* START Listing *
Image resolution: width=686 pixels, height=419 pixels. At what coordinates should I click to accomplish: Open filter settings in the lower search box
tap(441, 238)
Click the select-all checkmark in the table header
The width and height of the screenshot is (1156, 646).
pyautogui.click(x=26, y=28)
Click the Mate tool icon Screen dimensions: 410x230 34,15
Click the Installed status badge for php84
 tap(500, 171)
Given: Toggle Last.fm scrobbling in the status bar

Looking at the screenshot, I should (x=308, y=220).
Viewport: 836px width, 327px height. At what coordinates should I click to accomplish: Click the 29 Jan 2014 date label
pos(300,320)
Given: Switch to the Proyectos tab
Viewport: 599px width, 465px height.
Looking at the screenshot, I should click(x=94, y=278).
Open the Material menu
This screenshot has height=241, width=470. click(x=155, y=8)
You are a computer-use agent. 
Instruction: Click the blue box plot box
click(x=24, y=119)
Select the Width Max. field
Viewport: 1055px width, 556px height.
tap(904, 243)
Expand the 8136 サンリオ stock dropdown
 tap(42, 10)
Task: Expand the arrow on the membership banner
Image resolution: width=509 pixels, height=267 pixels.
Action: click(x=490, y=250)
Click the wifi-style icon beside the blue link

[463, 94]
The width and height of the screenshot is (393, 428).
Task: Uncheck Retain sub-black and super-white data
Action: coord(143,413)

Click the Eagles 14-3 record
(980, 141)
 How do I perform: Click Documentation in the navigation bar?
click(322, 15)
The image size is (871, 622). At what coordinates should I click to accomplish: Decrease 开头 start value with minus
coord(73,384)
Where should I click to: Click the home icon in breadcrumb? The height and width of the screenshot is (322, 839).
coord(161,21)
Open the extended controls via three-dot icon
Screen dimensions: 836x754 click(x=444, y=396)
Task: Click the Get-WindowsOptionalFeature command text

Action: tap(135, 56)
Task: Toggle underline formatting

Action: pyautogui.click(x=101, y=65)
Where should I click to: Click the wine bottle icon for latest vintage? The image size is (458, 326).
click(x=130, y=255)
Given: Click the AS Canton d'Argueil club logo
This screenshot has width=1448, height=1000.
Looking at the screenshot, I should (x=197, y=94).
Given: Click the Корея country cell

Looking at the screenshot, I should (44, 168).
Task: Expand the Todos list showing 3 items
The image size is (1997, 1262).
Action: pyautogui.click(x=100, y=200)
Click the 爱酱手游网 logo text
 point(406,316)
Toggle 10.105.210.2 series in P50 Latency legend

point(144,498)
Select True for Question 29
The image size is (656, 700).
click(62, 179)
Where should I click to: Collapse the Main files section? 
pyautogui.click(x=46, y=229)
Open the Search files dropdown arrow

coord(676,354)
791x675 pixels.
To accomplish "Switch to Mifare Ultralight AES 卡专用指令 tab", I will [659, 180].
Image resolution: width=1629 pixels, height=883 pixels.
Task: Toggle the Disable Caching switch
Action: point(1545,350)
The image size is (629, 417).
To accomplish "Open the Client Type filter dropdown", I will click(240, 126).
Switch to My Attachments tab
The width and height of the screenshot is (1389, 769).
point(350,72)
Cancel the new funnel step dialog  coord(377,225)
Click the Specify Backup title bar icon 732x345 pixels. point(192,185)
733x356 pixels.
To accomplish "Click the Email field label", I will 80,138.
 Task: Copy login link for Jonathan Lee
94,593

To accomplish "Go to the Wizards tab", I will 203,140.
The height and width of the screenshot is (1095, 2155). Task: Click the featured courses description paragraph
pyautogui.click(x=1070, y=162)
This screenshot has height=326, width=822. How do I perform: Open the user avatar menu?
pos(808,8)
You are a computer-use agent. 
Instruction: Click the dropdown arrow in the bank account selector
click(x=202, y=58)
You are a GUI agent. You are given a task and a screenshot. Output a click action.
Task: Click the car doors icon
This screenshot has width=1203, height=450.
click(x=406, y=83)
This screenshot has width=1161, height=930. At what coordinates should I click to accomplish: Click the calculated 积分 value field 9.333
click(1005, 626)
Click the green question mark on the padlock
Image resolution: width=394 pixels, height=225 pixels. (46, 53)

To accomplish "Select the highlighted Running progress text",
* END Listing *
**Task directions**
Gather every line in the data above that contains the string "point" and copy each one out. Case counts.

**Solution for this exercise**
 point(406,316)
point(144,498)
Action: point(1545,350)
point(350,72)
Click the Specify Backup title bar icon 732x345 pixels. point(192,185)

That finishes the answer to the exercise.